- _What is required_
Rewrite the items from the line with "elderly [181, 239]" up to and including the line with "Department [670, 584]", replacing "center" with "middle" and leaving everything else unchanged. Leave the pictures out of your answer.

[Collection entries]
****
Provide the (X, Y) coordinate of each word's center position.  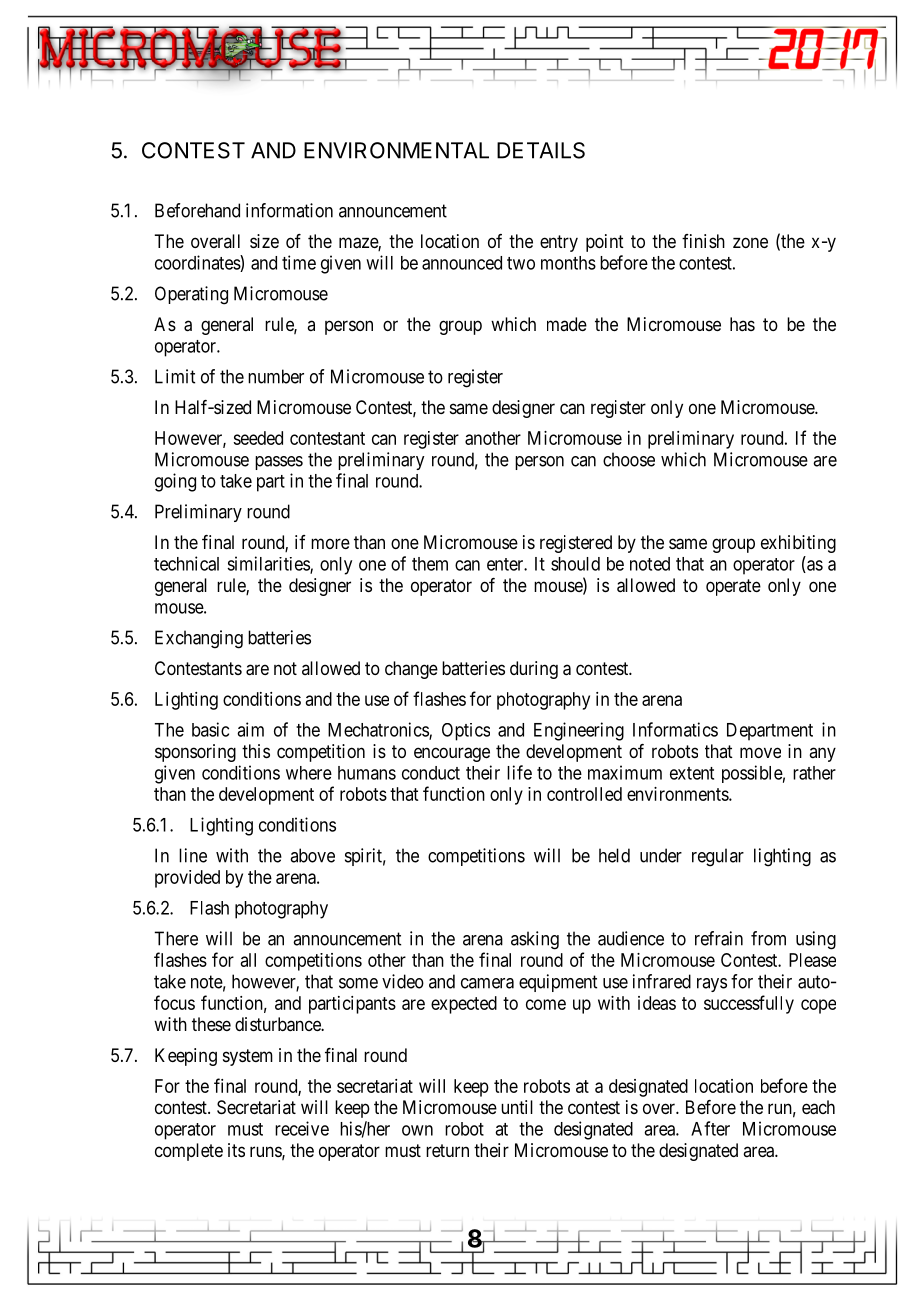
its (236, 1150)
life (519, 772)
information (289, 210)
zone (750, 242)
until (517, 1107)
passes (279, 463)
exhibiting (798, 544)
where (309, 773)
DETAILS (541, 150)
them (430, 564)
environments (678, 794)
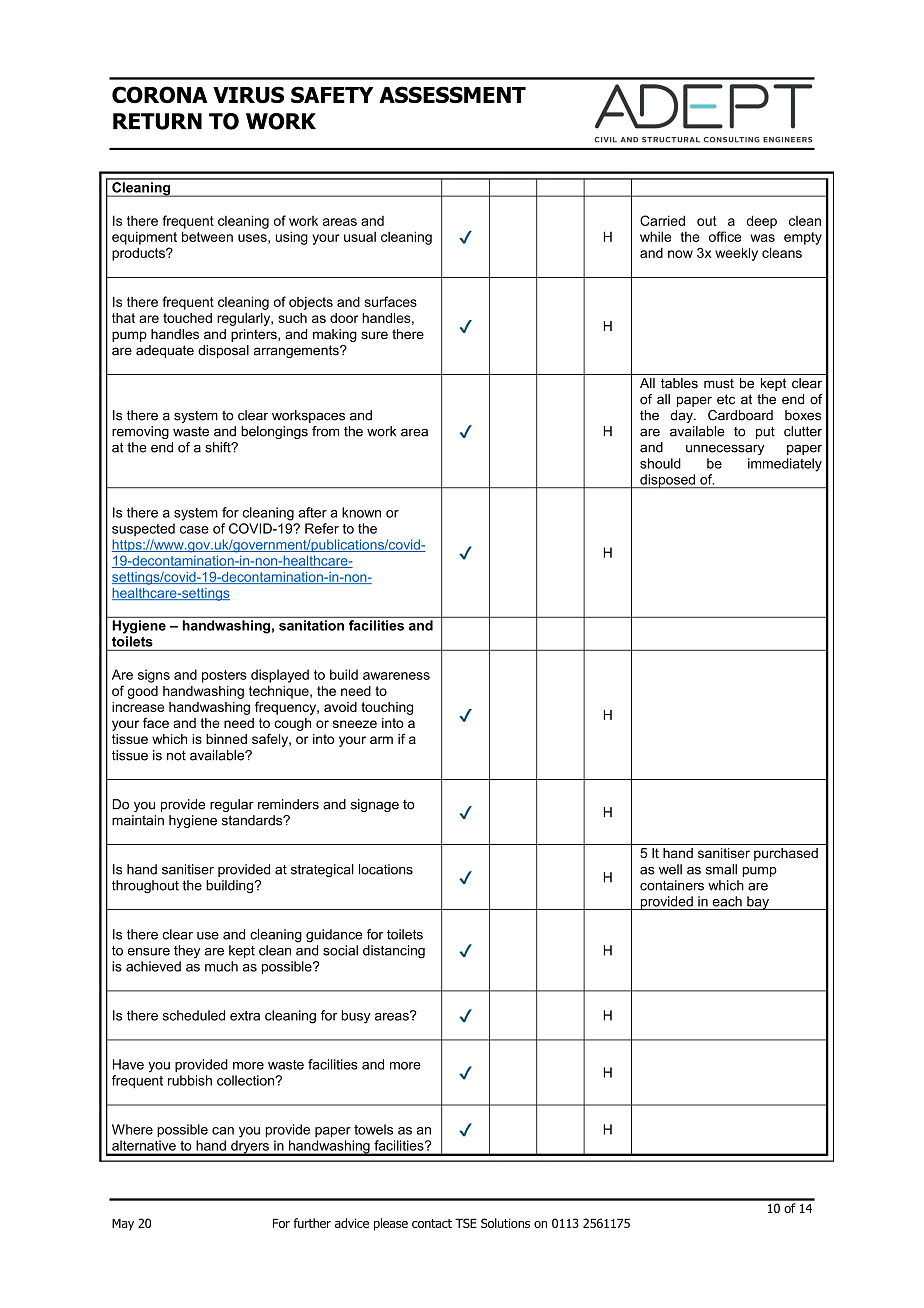  I want to click on Solutions, so click(505, 1223).
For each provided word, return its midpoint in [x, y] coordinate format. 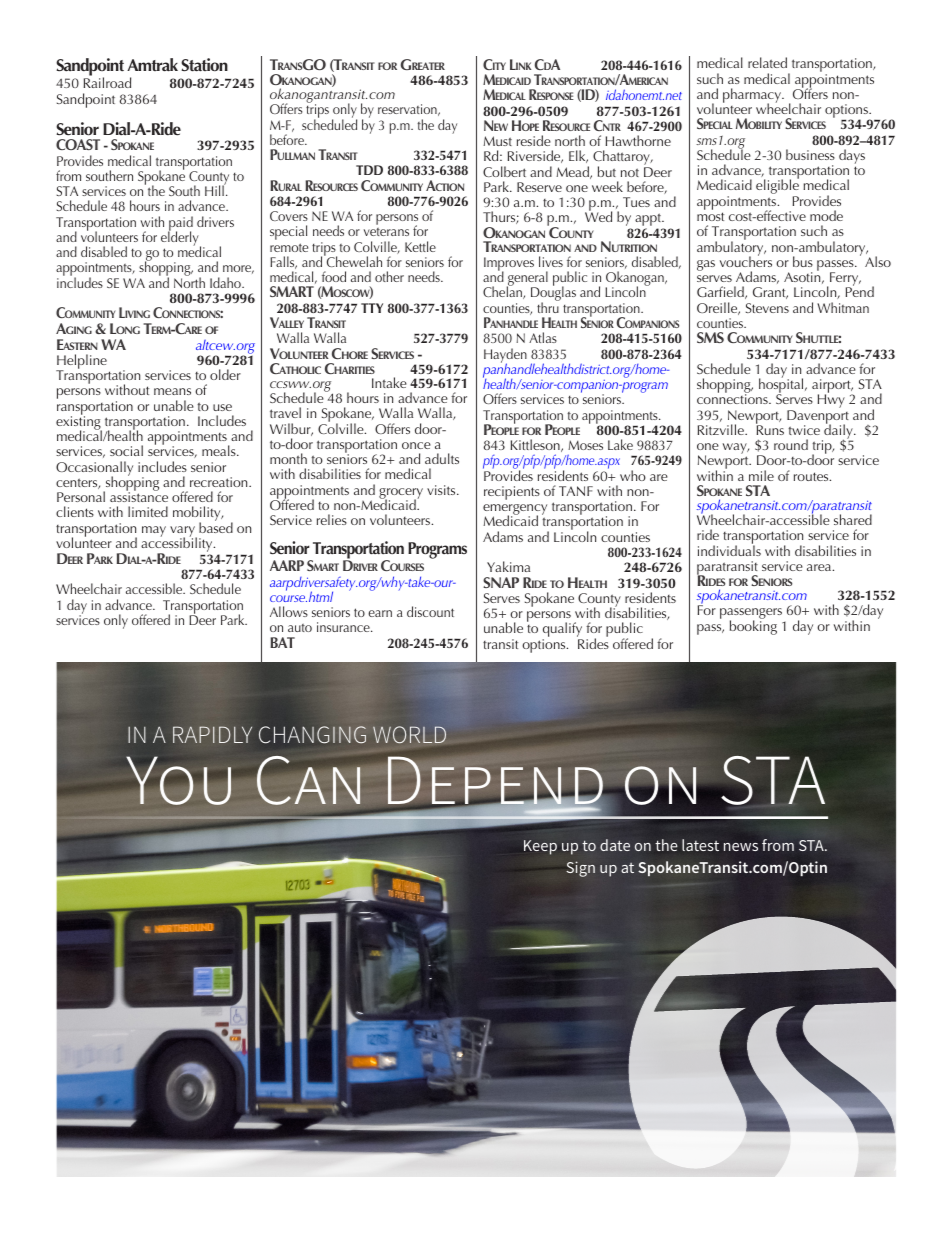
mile [761, 475]
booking [753, 626]
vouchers [746, 260]
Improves [509, 265]
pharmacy [753, 97]
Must [497, 141]
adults [442, 458]
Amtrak [152, 64]
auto [300, 628]
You [179, 781]
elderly [181, 239]
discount [430, 611]
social [126, 450]
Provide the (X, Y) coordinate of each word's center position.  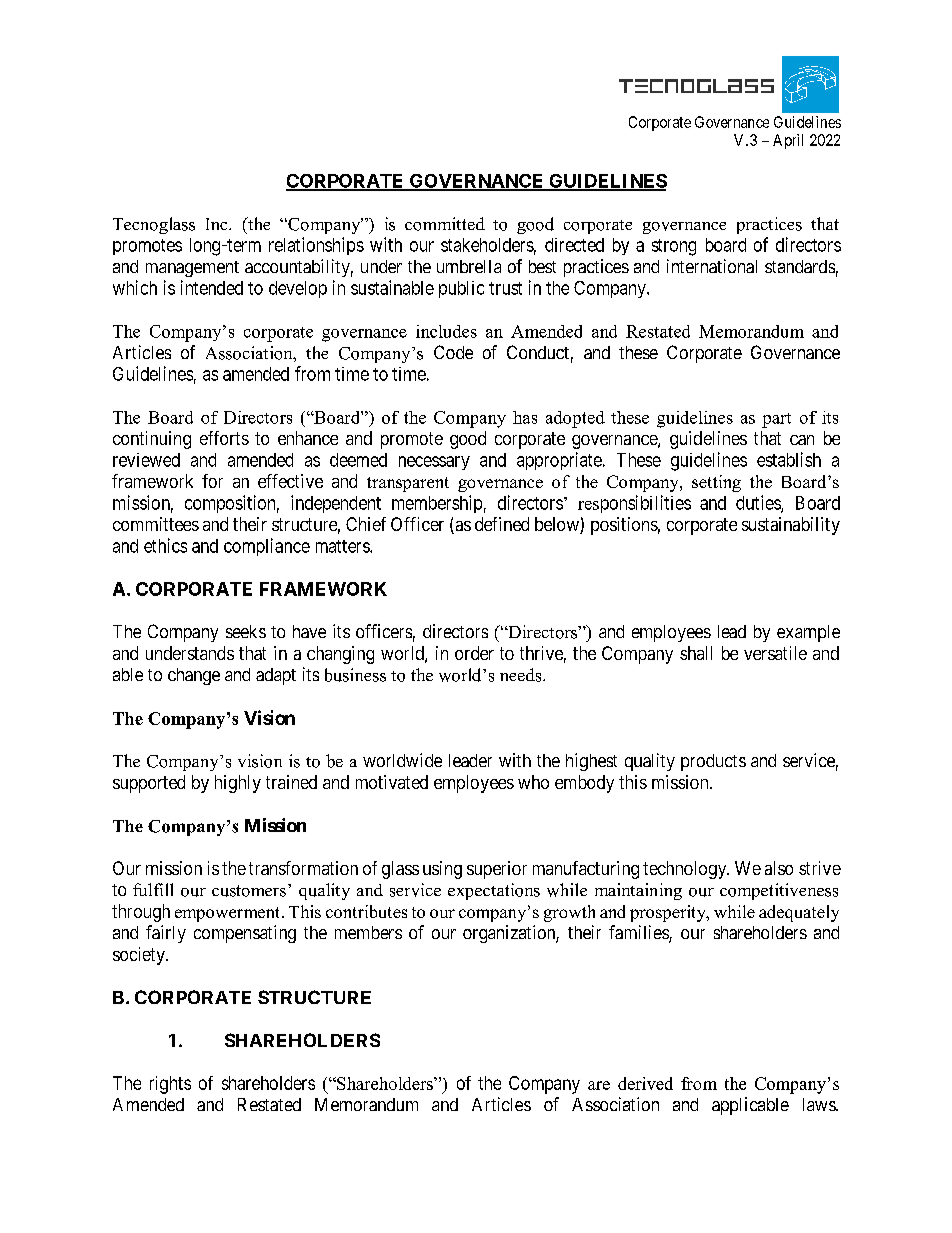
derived (645, 1083)
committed (445, 224)
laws (820, 1104)
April (788, 141)
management (192, 269)
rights (170, 1085)
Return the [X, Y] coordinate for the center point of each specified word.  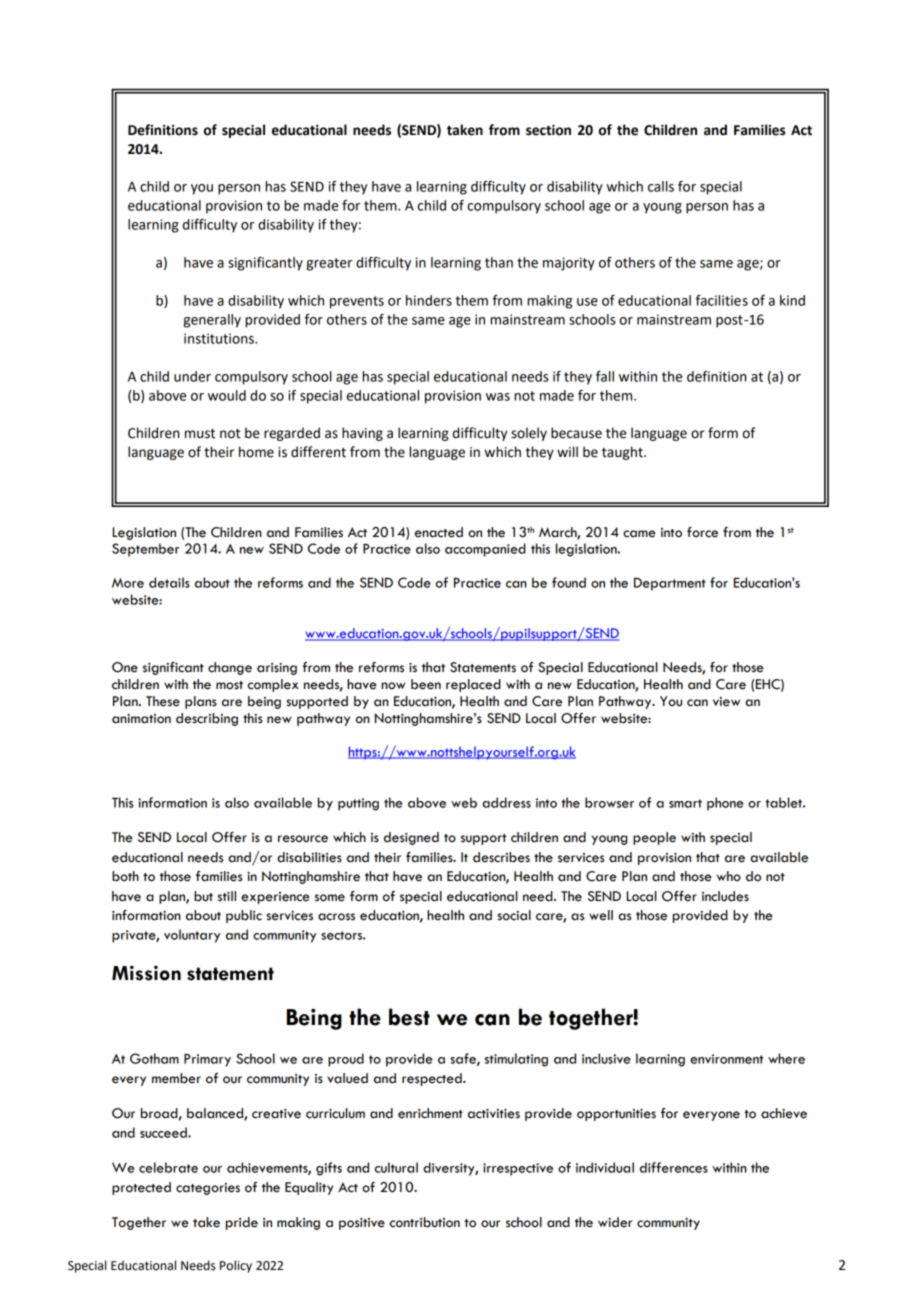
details [169, 582]
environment [727, 1059]
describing [207, 719]
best [409, 1017]
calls [661, 186]
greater [329, 264]
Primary [207, 1060]
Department [670, 584]
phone [725, 804]
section [548, 130]
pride [242, 1223]
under [192, 376]
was [498, 397]
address [506, 802]
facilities [722, 300]
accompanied [485, 550]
****
- _Full output_
elderly [181, 239]
discount [430, 611]
social [126, 450]
Provide the (X, Y) coordinate of each word's middle position.  
derived (645, 1083)
committed (445, 224)
laws (820, 1104)
April (788, 141)
management (192, 269)
rights (170, 1085)
Return the [X, Y] coordinate for the middle point of each specified word.  
details [169, 582]
environment [727, 1059]
describing [207, 719]
best [409, 1017]
calls [661, 186]
greater [329, 264]
Primary [207, 1060]
Department [670, 584]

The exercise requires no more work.